I have the following vectorial subspaces :
U = $\left(\begin{pmatrix} 2 \\ 0 \\ 1 \\ -2 \end{pmatrix},\begin{pmatrix} 3 \\ 6 \\ 9 \\ -12 \end{pmatrix} \right)$ and V = $\left(\begin{pmatrix} 0 \\ 2 \\ 1 \\ 0 \end{pmatrix},\begin{pmatrix} -1 \\ 1 \\ 0 \\ 1 \end{pmatrix} \right)$
To calculate the basis of U + V should have use this method : $$ U + V = \left(\begin{pmatrix} (2+0) \\ (0+2) \\ (1+1) \\ (-2+0) \end{pmatrix} , \begin{pmatrix} (3-1) \\ (6+1) \\ (9+0) \\ (-12+1)\end{pmatrix} \right)$$ and use the Gaussian elimination to calculate $$\left(\begin{array}{cc|c} 2 & 2 & x_1 \\ 2 & 7 & x_2 \\ 2 & 9 & x_3 \\ -2 & -11 & x_4 \end{array}\right) $$
Or I am wrong and it's $\left(\begin{array}{cccc|c} 2 & 3 &0 & -1& 0 \\ 0 & 6 &2&1 & 0 \\ 1 & 9 &1&0&0 \\ -2 & -12&0&1 & 0 \end{array}\right)$ which generate this solution after reduction $\left(\begin{array}{cccc|c} 1 & 0 &0 & -\frac{1}{2}& 0 \\ 0 & 1 & 0 & 0 & 0 \\ 0 & 0 & 1 & \frac{1}{2} & 0 \\ 0 & 0 & 0 & 0 & 0 \end{array}\right)$ $\sim$ $\begin{pmatrix} 1 & 0 & 0 & -\frac{1}{2} \\ 0 & 1 & 0 & 0 \\ 0 & 0 & 1 & \frac{1}{2} \end{pmatrix}$
Thank you for your responses!
The former is wrong. To illustrate why, consider a simpler example: $$U = \operatorname{span}((1, 0)) \quad V = \operatorname{span}((0, 1)).$$ Then $U + V = \Bbb{R}^2$, as any point $(a, b) \in \Bbb{R}^2$ can be expressed as $$(a, b) = (a, 0) + (0, b)$$ where $(a, 0) = a(1, 0) \in U$ and $(0, b) = b(0, 1) \in V$. However, using your method, we get $$U + V \stackrel{?}{=} \operatorname{span}((1, 0) + (0, 1)) = \operatorname{span}((1,1)),$$ which is clearly false, as $\operatorname{span}((1,1))$ is the line $y = x$, not all of $\Bbb{R}^2$.

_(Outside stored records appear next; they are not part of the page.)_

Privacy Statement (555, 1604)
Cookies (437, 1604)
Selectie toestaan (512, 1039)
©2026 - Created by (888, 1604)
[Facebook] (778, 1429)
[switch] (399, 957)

Note also that this method of adding subspaces is sensitive to choice of basis. We could just as easily write $V = \operatorname{span}((0, 2))$, but $\operatorname{span}((1, 0) + (0, 2)) \neq \operatorname{span}((1, 0) + (0, 1))$. This is another hint that this method is not sound.
On the other hand, the latter method is sound. In general, if $B_1$ and $B_2$ are sets of vectors, then $$\operatorname{span} B_1 + \operatorname{span} B_2 = \operatorname{span}(B_1 \cup B_2).$$ This follows immediately from working with linear combinations; a linear combination of $B_1$ plus a linear combination of $B_2$ is always a linear combination of $B_1 \cup B_2$. Conversely, one can take a linear combination of $B_1 \cup B_2$, separate out the terms, and write it as a linear combination of $B_1$ plus a linear combination of $B_2$.
So, if you wish to find a basis for $U + V$, union their bases (for a set of four vectors), then row reduce to find a basis for the span. The resulting basis is a basis for $U + V$.